→ STATED GOAL: Can you reproduce the data starting at the line containing "Click the Facebook logo icon" and ending at the line containing "(1130, 127)", changing "request panel" to "response panel" and keeping everything else the same?

══ INFORMATION GIVEN

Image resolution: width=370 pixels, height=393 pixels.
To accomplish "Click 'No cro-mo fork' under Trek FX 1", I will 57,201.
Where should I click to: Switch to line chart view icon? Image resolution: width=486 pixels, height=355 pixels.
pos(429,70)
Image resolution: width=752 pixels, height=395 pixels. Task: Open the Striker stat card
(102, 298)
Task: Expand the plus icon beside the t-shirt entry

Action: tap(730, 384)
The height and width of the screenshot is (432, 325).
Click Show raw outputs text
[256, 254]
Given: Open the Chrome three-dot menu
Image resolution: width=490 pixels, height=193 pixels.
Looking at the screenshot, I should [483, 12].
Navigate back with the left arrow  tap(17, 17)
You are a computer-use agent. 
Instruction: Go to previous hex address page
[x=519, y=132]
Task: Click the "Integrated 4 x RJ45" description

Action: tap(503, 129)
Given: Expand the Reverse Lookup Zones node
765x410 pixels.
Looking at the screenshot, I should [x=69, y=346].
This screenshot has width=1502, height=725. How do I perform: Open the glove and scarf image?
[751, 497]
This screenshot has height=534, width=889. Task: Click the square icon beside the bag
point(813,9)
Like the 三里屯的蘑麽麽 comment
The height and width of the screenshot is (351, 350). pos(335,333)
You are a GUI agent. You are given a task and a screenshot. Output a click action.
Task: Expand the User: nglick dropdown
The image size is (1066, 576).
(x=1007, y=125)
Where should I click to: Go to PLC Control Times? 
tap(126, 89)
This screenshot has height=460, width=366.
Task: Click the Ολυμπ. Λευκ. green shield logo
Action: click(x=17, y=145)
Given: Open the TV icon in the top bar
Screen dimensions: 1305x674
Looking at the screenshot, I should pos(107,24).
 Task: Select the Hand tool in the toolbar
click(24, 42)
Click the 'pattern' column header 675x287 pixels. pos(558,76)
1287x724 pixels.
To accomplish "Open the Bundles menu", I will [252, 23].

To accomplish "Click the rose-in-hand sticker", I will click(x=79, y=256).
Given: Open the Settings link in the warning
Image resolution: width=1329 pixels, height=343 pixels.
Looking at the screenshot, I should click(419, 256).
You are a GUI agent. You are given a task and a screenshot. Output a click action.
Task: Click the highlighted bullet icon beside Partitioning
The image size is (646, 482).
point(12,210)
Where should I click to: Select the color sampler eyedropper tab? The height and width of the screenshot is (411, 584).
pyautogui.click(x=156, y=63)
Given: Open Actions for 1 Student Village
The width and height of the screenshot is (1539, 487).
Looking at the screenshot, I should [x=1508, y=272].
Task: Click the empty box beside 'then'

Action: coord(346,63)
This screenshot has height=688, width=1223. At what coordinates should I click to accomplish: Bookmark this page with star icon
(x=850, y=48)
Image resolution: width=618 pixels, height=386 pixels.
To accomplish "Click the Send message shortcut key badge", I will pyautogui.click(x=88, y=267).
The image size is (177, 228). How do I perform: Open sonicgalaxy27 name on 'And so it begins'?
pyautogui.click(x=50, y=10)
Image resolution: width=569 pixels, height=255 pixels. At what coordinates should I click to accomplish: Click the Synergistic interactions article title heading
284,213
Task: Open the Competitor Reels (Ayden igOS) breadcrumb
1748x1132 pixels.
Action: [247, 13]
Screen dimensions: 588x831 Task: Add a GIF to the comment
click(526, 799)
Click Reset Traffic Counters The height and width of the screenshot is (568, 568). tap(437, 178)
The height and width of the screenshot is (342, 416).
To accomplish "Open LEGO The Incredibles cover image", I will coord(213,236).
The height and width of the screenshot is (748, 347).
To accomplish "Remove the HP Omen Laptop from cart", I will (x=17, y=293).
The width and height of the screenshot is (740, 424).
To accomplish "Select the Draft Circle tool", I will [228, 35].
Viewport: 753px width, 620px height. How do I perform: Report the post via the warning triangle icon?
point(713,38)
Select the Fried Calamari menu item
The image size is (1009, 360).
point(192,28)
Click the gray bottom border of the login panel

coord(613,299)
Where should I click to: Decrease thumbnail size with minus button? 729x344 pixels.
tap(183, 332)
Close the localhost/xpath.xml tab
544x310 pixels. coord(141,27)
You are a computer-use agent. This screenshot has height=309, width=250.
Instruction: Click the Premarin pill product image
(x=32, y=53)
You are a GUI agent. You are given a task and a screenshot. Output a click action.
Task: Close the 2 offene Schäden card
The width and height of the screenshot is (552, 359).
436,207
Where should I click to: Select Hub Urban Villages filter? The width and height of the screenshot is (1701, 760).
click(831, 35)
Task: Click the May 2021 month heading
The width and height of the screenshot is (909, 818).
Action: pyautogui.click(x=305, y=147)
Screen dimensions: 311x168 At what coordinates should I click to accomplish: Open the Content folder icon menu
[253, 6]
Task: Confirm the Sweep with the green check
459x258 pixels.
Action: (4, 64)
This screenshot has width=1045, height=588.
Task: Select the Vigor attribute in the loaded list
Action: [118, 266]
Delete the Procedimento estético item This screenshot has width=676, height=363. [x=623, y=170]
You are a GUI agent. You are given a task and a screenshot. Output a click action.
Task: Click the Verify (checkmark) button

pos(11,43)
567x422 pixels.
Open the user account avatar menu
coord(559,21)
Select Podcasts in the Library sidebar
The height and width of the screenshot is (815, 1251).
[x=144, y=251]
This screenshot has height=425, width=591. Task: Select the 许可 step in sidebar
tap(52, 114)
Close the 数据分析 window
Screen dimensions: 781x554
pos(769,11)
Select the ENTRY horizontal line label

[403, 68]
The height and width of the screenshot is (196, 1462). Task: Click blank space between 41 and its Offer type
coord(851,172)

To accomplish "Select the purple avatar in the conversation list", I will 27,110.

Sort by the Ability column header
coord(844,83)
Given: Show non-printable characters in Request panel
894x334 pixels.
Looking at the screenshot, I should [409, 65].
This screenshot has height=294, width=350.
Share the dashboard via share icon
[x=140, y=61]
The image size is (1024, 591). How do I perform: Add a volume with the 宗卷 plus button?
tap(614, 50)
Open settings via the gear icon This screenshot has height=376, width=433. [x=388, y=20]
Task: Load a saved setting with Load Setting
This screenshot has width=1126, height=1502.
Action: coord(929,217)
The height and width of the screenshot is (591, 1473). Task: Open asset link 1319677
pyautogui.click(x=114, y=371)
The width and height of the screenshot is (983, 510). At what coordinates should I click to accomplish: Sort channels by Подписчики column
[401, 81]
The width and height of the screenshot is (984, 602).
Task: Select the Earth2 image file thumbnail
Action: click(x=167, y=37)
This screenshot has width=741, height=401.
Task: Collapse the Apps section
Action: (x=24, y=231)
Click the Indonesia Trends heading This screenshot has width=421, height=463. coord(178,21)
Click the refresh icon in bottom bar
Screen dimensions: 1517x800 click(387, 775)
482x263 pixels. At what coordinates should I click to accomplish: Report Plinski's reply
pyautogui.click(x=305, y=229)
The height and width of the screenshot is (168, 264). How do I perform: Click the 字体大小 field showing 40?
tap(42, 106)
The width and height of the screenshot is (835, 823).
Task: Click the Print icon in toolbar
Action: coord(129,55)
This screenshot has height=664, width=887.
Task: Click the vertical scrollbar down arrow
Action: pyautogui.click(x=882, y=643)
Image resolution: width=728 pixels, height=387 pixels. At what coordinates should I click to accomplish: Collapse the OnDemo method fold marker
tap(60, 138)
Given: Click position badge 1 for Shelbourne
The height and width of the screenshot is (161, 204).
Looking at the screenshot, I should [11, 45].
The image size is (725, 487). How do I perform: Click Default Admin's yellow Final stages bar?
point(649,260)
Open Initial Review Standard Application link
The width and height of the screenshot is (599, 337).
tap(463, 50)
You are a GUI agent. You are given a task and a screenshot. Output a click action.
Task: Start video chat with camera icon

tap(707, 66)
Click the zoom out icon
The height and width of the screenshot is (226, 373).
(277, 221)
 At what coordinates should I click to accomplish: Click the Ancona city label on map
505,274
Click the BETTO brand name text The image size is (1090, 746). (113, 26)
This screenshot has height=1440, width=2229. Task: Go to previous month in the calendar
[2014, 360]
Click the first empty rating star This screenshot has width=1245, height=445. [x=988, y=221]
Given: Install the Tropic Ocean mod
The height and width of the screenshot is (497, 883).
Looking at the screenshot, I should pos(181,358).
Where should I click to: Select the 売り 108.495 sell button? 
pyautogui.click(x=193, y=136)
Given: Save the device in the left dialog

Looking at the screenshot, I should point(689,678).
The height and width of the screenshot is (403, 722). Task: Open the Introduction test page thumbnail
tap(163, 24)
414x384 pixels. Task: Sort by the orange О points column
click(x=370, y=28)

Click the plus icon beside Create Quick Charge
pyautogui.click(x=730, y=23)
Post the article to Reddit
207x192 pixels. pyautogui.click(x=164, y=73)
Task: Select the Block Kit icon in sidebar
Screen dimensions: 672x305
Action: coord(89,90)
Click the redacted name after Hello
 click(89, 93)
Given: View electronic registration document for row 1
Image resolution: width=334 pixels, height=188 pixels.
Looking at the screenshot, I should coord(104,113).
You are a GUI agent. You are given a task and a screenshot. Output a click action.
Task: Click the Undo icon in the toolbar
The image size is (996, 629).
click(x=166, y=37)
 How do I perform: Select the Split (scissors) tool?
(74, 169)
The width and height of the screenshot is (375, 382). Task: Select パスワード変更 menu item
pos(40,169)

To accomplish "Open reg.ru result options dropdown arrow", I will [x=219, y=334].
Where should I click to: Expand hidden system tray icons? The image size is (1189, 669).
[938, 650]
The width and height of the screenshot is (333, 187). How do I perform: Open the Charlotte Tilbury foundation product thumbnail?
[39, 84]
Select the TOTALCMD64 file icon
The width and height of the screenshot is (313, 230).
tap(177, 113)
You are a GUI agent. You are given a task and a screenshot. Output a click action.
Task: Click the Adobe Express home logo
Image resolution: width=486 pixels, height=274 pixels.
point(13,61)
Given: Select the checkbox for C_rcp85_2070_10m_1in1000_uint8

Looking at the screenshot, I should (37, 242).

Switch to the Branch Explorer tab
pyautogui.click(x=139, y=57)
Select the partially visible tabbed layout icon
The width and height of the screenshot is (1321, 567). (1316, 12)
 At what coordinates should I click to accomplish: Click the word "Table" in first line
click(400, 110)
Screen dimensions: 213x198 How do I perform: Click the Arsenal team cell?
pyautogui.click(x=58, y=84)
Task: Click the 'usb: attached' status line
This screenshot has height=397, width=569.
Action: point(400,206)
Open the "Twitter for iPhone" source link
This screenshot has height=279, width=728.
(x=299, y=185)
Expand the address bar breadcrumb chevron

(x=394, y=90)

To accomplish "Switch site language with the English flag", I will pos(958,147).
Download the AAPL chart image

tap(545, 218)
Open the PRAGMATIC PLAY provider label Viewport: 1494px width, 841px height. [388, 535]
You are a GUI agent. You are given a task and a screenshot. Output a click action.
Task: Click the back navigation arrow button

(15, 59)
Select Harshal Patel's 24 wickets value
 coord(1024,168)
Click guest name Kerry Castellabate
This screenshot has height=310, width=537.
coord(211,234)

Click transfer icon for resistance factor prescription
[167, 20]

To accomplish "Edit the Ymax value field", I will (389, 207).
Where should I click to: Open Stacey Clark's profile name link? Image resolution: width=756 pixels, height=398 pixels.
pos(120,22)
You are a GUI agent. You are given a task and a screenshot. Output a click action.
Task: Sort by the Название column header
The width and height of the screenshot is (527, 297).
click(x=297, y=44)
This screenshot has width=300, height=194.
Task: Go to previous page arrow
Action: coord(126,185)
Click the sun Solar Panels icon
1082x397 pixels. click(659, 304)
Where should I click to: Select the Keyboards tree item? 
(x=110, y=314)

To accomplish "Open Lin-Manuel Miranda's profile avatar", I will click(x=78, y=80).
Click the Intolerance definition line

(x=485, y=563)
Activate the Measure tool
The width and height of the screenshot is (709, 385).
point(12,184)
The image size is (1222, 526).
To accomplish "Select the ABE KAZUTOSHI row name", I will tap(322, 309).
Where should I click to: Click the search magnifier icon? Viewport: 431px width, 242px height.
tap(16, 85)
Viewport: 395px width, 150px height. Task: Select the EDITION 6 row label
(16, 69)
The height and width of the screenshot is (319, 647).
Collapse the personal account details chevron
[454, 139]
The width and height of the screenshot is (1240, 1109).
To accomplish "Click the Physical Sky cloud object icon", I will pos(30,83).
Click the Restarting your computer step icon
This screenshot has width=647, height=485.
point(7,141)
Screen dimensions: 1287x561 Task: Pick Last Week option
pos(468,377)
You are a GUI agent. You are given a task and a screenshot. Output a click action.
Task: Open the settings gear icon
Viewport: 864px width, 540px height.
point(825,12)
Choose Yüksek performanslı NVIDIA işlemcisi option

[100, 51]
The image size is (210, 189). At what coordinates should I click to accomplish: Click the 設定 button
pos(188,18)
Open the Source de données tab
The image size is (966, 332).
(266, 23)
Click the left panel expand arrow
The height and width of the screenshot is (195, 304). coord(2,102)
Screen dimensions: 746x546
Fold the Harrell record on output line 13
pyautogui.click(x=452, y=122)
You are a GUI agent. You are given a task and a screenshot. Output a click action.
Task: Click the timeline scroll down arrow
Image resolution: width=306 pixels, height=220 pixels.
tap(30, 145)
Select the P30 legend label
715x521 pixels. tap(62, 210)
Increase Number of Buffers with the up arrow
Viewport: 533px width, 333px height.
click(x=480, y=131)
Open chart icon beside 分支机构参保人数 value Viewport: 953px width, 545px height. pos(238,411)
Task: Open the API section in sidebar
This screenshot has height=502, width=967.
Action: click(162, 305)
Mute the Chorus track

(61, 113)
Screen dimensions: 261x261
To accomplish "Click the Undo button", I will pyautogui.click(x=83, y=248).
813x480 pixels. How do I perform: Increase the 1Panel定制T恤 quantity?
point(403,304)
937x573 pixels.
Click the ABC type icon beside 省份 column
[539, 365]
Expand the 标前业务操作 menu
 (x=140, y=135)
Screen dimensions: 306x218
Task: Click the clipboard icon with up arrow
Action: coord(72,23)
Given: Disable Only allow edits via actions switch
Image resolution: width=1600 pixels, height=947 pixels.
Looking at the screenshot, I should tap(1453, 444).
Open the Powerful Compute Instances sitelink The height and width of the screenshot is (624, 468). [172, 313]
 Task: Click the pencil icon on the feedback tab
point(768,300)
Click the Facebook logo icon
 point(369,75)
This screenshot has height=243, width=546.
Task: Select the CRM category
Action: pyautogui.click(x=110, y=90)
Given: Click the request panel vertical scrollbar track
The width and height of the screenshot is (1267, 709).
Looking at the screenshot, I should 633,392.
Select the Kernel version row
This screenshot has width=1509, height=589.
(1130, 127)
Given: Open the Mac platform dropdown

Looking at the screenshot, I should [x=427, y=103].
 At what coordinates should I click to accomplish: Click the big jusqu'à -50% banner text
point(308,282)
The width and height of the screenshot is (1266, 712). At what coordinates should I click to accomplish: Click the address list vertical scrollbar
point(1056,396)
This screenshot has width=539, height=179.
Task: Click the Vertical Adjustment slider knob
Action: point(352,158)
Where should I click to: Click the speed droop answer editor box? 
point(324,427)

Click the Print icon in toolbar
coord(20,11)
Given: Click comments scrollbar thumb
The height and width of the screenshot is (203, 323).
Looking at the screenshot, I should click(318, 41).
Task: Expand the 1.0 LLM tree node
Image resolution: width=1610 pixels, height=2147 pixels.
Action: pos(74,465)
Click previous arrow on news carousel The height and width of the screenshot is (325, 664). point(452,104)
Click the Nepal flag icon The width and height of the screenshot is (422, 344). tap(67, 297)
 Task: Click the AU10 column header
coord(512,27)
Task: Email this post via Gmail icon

════

→ ANSWER TO THIS PROBLEM:
Click the Facebook logo icon
 point(369,75)
This screenshot has height=243, width=546.
Task: Select the CRM category
Action: pyautogui.click(x=110, y=90)
Given: Click the response panel vertical scrollbar track
The width and height of the screenshot is (1267, 709).
Looking at the screenshot, I should 633,392.
Select the Kernel version row
This screenshot has width=1509, height=589.
(1130, 127)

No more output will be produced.